Соперничать в ходе с океанским лайнером — дело непростое. Погоня шла уже два часа, а нужного опережения все не получалось. И тогда командир принимает решение, быть может, еще более рискованное, чем атака со стороны берега, — форсировать двигатели. Полный ход у «эсок» 18 узлов, с такой же скоростью шел лайнер. Максимум того, что можно выжать из наших дизелей, 19,3, и то на короткое время. А ведь никто не мог сказать, сколько еще продлится погоня.

Вновь вызванный на мостик Коваленко, вероятно, в душе трепетал предстояло подвергнуть дизели тяжкому испытанию. Но командир сказал «надо», и с колебаниями было покончено. Старшина мотористов Масенков получил указание — выжать все до предела.

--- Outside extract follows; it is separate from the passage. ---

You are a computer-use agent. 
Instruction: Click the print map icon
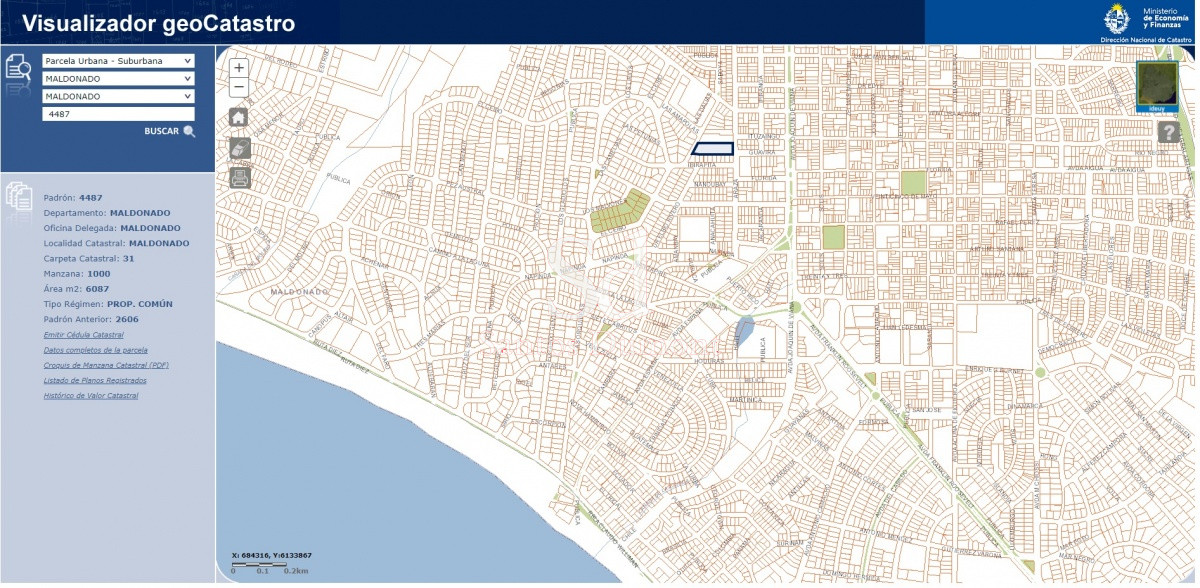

Оставим временно мостик несущейся полным ходом вдогонку лайнеру подводной лодки и спустимся вниз, в центральный пост, в дизельный отсек. О том, что происходило в лодочных недрах, мне рассказывали и Я. С. Коваленко, и П. Г. Масенков, и В. И. Поспелов. С Яковом Спиридоновичем у нас давняя дружба, а неразлучные дружки Масенков и Поспелов пришли ко мне в 1978 году в гостиницу, и я записал их совместный рассказ о походе. Рассказ имел форму диалога не столько со мной, сколько друг с другом. Рассказывал больше Павел Гаврилович, но все время проверял себя: «Так, что ли, Вася?» — «Да, помнится, так, Паша»…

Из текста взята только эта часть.